Fort Hood suspect's links with imam said to back Al Qaeda probed  Washington, Nov 9 : US investigators probing a deadly mass shooting at Fort Hood are examining possible links between the alleged gunman and an American-born imam said to be a supporter and leading promoter of Al Qaeda, the Washington Post reported Monday.

The suspect, Maj. Nidal M. Hasan, attended the Dar al-Hijrah mosque in Falls Church, a Washington suburb in Virginia, in 2001 when its spiritual leader was Anwar al-Aulaqi, a figure who crossed paths with Al Qaeda associates, including two Sep 11 hijackers, the daily said citing an unnamed senior US official.

Since Aulaqi left in 2002 and settled in Yemen, his lectures promoting the strategies of an Al Qaeda military leader have shown up in computer files of suspects in terrorism cases in the US, Canada and Britain, officials were cited as saying.

The Post cited a federal law enforcement official as saying that investigators' operating theory remains that Hasan acted alone and without provocation or exhortation from an overseas person.

However, new leads are being pursued based on information gleaned from a methodical review by investigators of Hasan's computer and his multiple e-mail accounts. Those include visits to Web sites espousing radical Islamist ideas, another unnamed senior official was quoted as saying.
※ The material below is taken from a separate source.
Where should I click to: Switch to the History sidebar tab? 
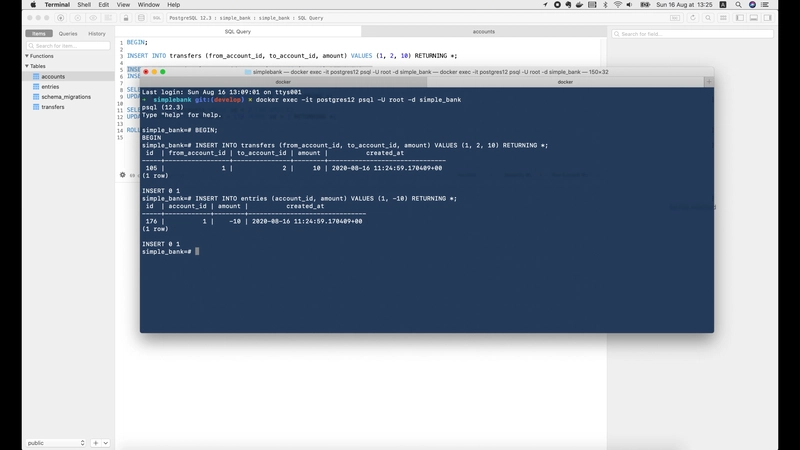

"There's a massive effort here to look at the Web sites he visited," the unnamed law enforcement official was quoted as saying. "That's part of what's ongoing: what you learn from it, then you've got to figure out what it means."

He added: "The important thing is, the jury's still out on motivation."

Shaker Elsayed, the senior imam at Dar al-Hijrah, a long-established mosque whose thousands of worshipers form one of the largest traditional Muslim congregations on the East Coast, told the Post that Hasan prayed there since 2008 and sought his help to find a wife. But he could not verify whether Hasan ever met Aulaqi.

Aulaqi has been identified as a spiritual adviser of 9/11 hijackers Khalid Almihdhar and Nawaf Alhazmi. The 9/11 Commission Report and a subsequent congressional report noted that they met with Aulaqi at a mosque in San Diego in 2000 and after he moved to Dar al-Hijrah in 2001, according to the Post.

The Fedreal Bureau of Investigation (FBI) investigated Aulaqi nearly a decade ago, after he briefly served as vice president of the US branch of a Yemeni charity that federal prosecutors later described as a front organization used to support Al Qaeda and Osama bin Laden.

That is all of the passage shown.